Eşitlik konumlandırması sınıfsal bir eşitlik formasyonundan hareket etmiyorsa, kadının eşitliği görece olarak salt bazı burjuva sınıfı kadınlarına, bazı meslek ve iş sahibi kadınları kapsayacaktır.. Yani sistematik ve kitlesel olamayacaktır. Ki bu da yine son tahlilde kadının kendi sınıfının veya dengi durumdaki erkeğin üstenci tutumundan koruyamayacaktır. Eşitlik meselesi öncelikle sınıfsal bir meseledir. Cinsiyet eşitliği ise ona bağlı olarak olumlu veya olumsuz olarak gelişen bir meseledir. Sınıflar kendi içinde eşitlenemez. Eşitlik sınıflar üstü sistematiğe dayanmak zorundadır. Çünkü erkeğin egemenliğindeki nedensellik mala, mülke, üretim araçlarına ve kazanca hükmediyor olmasındandır.

Bu yazı kaleme alındığında, anneler günüydü. Kutlama mesajları, annelerin kutsallığı üzerinden, anneler atfedilen tüm iyi ve güzel sıfatlandırmalar ve betimlemeler ile doluydu… Ama her annenin esasen ve öncelikle bir kadın olduğu neredeyse akla bile gelmiyordu. Bu muhtemelen kadının metalaştırılmış bir “işgören” olmasının, tarihsel ve kültürel süreçte sosyal genetiği ile kodlanmış olmamızın bir sonucu olsa gerekti. Bu anlamda taciz edilen, tecavüz edilen, şiddet uygulanan her kadının bir anne olduğu, anneler günü nedeniyle kutladığımız her annenin, esasen ve öncelikle bir kadın olduğunun ne düzeyde bilinçli farkındalığına sahip olduğumuz tartışılır.

“Kadınlar bizim baş tacımızdır” diyerek, sözde kadına değer verdiğimizi sanıp, onu başa takılan taç’a indirgediğimizin ve metalaştırdığımızın farkında olmamak bir yana, “cennet anaların ayakları altındadır” diyerek, kadınlara sözde bir kutsiyet atfederek /aslında lütfederek onları önemli ve değerli kılmak mümkün değildir. Kadınların, haliyle annelerin önemi ve değeri, onların toplumsal ve ekonomik yaşamdaki eşit insan olmalarının sağlanmış olmasıyla mümkün olabilir.


Aksi takdirde geleceğimiz son nokta en iyi ihtimalle “kadınlar bizim eşitimiz değil, değerlimizdir” yaklaşımı olabilir ki, erkeğin kadına önem verme kültürünün ulaşabileceği en son düzey olarak kalır.
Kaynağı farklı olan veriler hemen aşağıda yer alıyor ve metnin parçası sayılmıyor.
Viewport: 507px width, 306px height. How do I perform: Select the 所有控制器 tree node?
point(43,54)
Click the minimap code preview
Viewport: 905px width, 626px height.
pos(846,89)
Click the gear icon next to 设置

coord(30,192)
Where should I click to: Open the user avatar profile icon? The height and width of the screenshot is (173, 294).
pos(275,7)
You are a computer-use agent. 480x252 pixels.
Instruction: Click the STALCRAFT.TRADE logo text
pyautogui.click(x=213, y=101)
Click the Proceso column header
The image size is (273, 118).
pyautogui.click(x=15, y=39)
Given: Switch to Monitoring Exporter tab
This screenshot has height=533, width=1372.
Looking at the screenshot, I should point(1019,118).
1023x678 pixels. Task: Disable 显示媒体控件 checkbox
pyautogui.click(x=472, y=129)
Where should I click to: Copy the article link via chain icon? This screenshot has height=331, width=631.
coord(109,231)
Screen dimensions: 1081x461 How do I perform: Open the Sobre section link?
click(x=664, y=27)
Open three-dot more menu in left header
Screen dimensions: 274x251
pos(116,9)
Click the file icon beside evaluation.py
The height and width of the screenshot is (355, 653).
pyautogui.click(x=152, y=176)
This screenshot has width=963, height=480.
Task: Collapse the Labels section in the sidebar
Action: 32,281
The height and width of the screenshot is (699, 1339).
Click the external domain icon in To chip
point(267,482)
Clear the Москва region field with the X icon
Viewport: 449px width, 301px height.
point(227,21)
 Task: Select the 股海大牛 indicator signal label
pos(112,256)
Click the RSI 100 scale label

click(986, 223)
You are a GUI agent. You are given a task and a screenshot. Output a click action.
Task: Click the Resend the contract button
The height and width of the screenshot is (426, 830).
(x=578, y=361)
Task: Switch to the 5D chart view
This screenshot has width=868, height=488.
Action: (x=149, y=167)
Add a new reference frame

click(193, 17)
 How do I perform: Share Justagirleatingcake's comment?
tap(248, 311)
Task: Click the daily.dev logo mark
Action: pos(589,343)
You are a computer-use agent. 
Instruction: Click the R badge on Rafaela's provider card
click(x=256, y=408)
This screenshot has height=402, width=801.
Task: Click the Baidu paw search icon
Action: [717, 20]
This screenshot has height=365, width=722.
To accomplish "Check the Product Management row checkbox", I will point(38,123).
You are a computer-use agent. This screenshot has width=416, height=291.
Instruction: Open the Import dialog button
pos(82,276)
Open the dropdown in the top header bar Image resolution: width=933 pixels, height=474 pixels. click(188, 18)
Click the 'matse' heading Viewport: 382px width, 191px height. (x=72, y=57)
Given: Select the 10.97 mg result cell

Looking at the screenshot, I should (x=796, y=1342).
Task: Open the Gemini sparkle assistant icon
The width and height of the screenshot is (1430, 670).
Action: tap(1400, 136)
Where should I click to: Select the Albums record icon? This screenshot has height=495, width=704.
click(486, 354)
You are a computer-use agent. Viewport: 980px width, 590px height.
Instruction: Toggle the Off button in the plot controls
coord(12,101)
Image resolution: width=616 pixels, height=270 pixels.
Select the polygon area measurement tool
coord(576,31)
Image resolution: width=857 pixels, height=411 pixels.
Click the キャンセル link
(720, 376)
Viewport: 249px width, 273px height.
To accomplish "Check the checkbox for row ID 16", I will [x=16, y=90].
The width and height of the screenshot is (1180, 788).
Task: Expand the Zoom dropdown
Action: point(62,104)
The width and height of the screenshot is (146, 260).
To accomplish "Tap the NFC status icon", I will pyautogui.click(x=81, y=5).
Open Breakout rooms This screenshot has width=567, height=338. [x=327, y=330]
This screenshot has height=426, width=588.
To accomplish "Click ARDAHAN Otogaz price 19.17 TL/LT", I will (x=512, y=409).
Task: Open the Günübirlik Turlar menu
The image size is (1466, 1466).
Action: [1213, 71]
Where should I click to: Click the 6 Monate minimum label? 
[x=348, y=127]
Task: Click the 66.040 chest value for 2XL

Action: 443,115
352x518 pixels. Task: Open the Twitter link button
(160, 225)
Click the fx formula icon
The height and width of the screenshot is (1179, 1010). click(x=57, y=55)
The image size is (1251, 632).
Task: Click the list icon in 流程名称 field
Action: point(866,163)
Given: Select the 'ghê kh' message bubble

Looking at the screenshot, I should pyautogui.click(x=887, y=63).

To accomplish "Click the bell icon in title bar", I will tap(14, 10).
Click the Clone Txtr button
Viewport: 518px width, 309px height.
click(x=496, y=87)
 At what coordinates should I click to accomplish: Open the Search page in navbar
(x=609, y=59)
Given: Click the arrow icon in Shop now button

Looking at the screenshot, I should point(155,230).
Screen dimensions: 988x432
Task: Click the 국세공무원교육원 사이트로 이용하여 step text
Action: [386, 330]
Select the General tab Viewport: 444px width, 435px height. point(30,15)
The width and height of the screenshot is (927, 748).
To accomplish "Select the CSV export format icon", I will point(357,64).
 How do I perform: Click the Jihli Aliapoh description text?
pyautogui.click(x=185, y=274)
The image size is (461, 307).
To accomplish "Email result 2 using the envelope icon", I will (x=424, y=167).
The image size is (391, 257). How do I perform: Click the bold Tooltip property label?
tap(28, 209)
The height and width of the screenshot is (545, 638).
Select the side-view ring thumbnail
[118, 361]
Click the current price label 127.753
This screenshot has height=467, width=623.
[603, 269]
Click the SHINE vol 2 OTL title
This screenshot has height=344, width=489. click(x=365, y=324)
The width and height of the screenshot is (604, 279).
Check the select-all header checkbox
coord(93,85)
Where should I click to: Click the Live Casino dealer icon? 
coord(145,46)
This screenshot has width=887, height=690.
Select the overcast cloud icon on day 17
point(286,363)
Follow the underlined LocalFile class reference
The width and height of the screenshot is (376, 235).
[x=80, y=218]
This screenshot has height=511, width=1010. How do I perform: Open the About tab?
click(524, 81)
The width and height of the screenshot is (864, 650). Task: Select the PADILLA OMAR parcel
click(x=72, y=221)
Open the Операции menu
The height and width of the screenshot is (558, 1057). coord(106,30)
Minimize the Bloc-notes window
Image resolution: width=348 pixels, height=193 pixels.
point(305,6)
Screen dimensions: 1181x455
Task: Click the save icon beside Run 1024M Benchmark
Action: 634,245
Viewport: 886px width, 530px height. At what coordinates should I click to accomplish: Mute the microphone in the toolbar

Bu formasyon kadınları asla değerli kılmaz. Tam tersine kadının bir anlamda metalaştırılmasının farklı boyutunu oluşturur. Değerlilik lütufa ve lütfedene bağlı olarak değil, varolmanın anlamlılığı ile ilgilidir. Varolmanın anlamlılığını belirleyen şey ise, hayata dair özne olarak nasıl konumlandığımız ile ilgilidir.